Nós podemos gerar Cristo nas almas, como uma mãe gera, justamente através da palavra .

            Também São Gregório Magno afirma que podemos ser mãe de Jesus: .”Devemos saber que, quem é irmão e irmã de Jesus pela fé, toma‑se mãe por obra da palavra. Se alguém, com sua palavra, faz nascer o amor, do Senhor na alma de um próximo, ele como que gera o Senhor, porque o faz nascer no coração de quem ouve a sua palavra, e se toma mãe do Senhor”.

            Do mesmo modo, São Paulo, em virtude da palavra semeada no coração dos ateus, sente fortemente que se tomou pai deles: “Ainda que tivésseis dez mil pedagogos em Cristo, não teríeis muitos pais, pois fui eu quem pelo Evangelho vos gerou em Jesus Cristo”.

            Santo Agostinho vê as Igrejas geradas pela palavra de Deus: “Os próprios apóstolos, sobre os quais a Igreja foi fundada, seguindo o exemplo de Cristo pregaram a palavra da verdade e geraram as Igrejas”.

A Igreja, pois, é gerada precisamente mediante o anúncio da palavra. E, por sua vez, a Igreja é mãe e gera as almas através da palavra que doa e pelo batismo.

0 mesmo podemos afirmar com relação à nossa Obra. Ela foi gerada pela palavra que Jesus semeou em nosso coração, e é por sua vez mãe de muitas almas, porque as gera, depositando no coração dos homens a palavra, que não é um simples conceito, mas, espírito e vida

A palavra de Deus, portanto, gera Cristo nas pessoas, nas comunidades, nas Igrejas. Por isto, Clemente Alexandrino podia dizer: “....quem obedece ao Senhor e por meio dele segue a Escritura que nos foi dada, se transforma plenamente conforme a imagem do Mestre. Chega a viver como Deus encarnado. Mas, esta altura não podem atingir aqueles que não seguem a Deus que conduz. E ele conduz pelas Escrituras divinamente inspiradas”.

Colocar‑se em contato com a palavra de Deus é, portanto, colocar‑se em contato vital com Cristo, é observar a sua vida. Por isso, fazendo eco ao Cântico dos Cânticos: “Beija‑me com um beijo da sua boca”, podemos afirmar: toda vez em que vivo a palavra é como se desse um beijo na boca de Jesus, aquela boca que diz somente palavras de vida. Ele, que é Palavra, comunica‑se à nossa alma. E nós somos um com Ele! E nasce Cristo em nós.

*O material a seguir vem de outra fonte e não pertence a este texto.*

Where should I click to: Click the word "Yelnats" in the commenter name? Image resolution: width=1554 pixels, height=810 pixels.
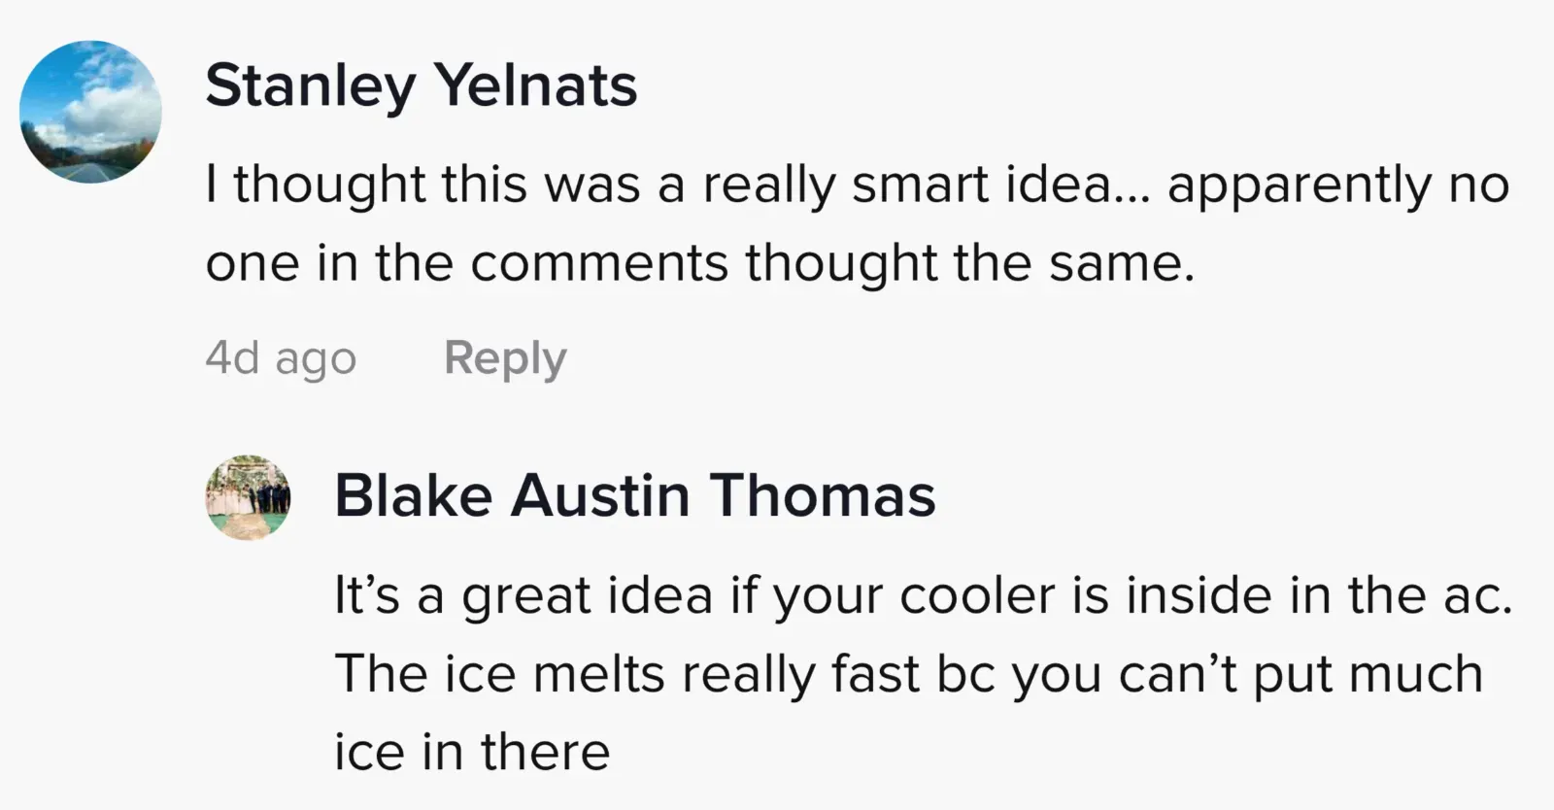click(x=535, y=85)
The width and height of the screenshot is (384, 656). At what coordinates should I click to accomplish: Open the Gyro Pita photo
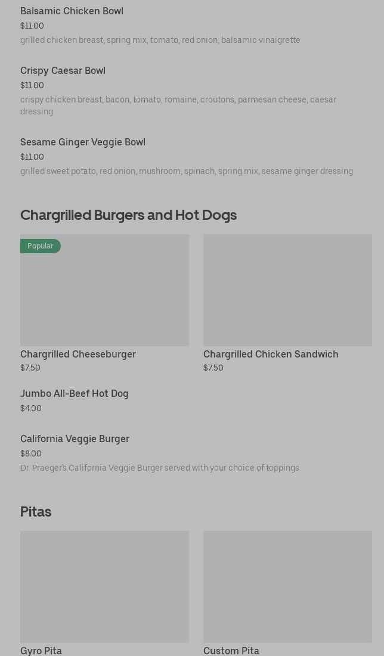pyautogui.click(x=104, y=587)
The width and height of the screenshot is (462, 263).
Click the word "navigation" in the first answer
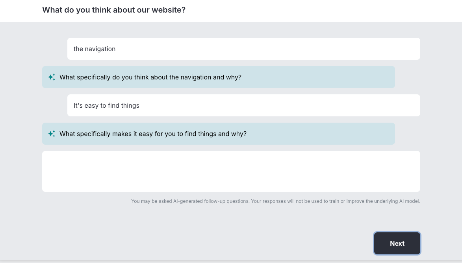[100, 49]
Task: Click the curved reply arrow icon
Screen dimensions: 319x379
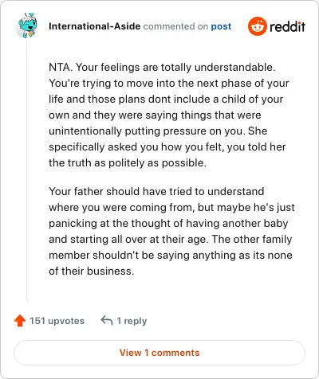Action: point(107,320)
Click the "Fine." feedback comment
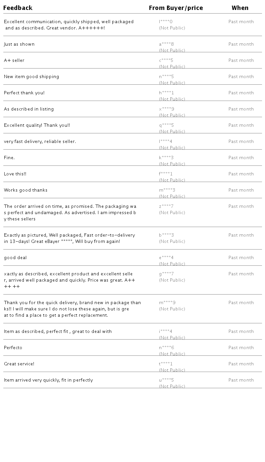265x462 pixels. pyautogui.click(x=9, y=158)
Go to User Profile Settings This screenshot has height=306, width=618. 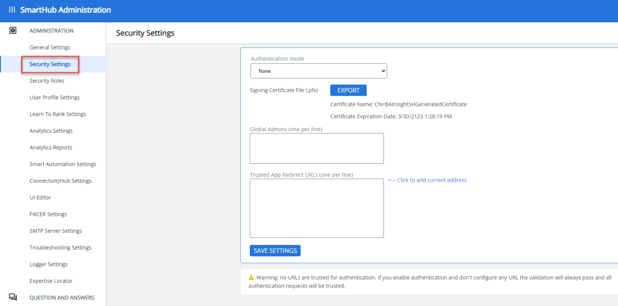pyautogui.click(x=55, y=98)
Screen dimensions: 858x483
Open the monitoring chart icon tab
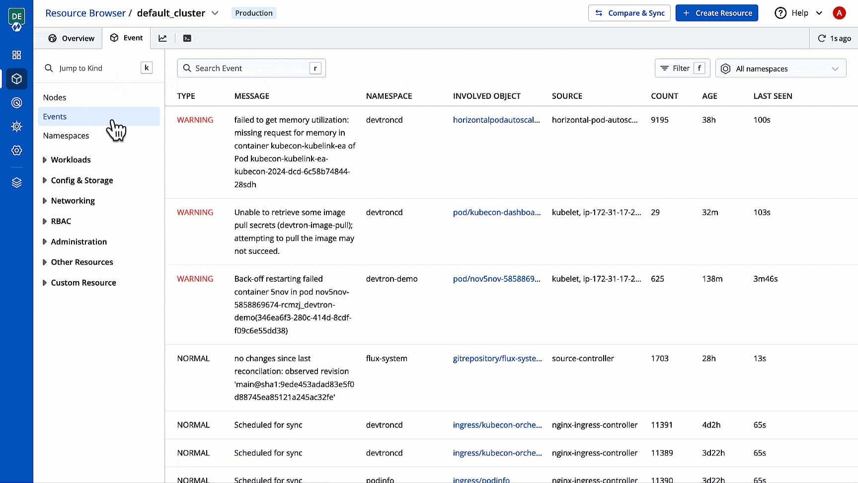click(x=162, y=38)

E também esta a opinião de São Gregório Niceno: “Ora, a fonte é a boca do Esposo, de onde, emanando as palavras de vida eterna, enchem a boca de quem as atrai ... É preciso, pois, que aproxime a boca da água quem deseja conseguir a sua bebida na fonte. Ora, a fonte é o Senhor que disse: “Se alguém tem sede, venha a mim e beba” e é  por isso que a alma quer aproximar a boca da boca de onde brota a vida, dizendo: “Beija-me com o beijo da tua boca”, e aquele que tem esta fonte para todos, e quer que todos sejam salvos, não deixa que nenhum daqueles que se torna purificação de qualquer mancha.

Depois de tudo o que foi dito sobre a palavra de vida, só nos resta tirar uma única conclusão: Quanto tempo de vida ainda teremos? No momento presente vivamos a palavra com aceleração crescente, a fim de que também nós sejamos, para o mundo e para a glória de Cristo, um Deus encarnado.